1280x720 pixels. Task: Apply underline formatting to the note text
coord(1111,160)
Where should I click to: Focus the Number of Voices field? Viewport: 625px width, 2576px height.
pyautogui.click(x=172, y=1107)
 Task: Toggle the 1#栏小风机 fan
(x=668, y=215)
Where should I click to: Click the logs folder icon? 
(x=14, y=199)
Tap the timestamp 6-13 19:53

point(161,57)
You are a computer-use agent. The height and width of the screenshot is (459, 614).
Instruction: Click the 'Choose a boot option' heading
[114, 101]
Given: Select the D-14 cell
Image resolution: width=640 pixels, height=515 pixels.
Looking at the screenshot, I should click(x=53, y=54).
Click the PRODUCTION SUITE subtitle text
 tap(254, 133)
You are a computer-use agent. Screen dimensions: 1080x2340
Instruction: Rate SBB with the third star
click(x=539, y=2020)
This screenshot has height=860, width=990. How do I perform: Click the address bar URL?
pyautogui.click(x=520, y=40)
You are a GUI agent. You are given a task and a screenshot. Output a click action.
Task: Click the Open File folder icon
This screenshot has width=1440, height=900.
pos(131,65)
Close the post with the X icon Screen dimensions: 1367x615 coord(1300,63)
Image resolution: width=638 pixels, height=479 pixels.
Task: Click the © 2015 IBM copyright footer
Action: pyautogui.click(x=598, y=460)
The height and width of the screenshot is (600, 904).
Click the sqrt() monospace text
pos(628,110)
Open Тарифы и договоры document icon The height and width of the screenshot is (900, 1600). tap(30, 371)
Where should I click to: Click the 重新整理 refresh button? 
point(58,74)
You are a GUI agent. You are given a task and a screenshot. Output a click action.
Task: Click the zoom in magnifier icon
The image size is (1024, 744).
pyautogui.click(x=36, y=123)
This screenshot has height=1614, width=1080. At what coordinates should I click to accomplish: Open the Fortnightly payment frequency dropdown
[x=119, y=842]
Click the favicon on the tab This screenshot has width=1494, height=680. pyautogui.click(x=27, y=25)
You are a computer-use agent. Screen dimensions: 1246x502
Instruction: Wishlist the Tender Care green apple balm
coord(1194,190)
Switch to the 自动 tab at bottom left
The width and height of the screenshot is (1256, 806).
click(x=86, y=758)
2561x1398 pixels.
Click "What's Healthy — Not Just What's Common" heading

____

Please transcribe the data exactly from its first line. End with the line that contains "You are a computer-use agent. The".

1280x720 pixels. Task: Apply underline formatting to the note text
coord(1111,160)
Where should I click to: Focus the Number of Voices field? Viewport: 625px width, 2576px height.
pyautogui.click(x=172, y=1107)
 Task: Toggle the 1#栏小风机 fan
(x=668, y=215)
Where should I click to: Click the logs folder icon? 
(x=14, y=199)
Tap the timestamp 6-13 19:53

point(161,57)
You are a computer-use agent. The height and width of the screenshot is (459, 614).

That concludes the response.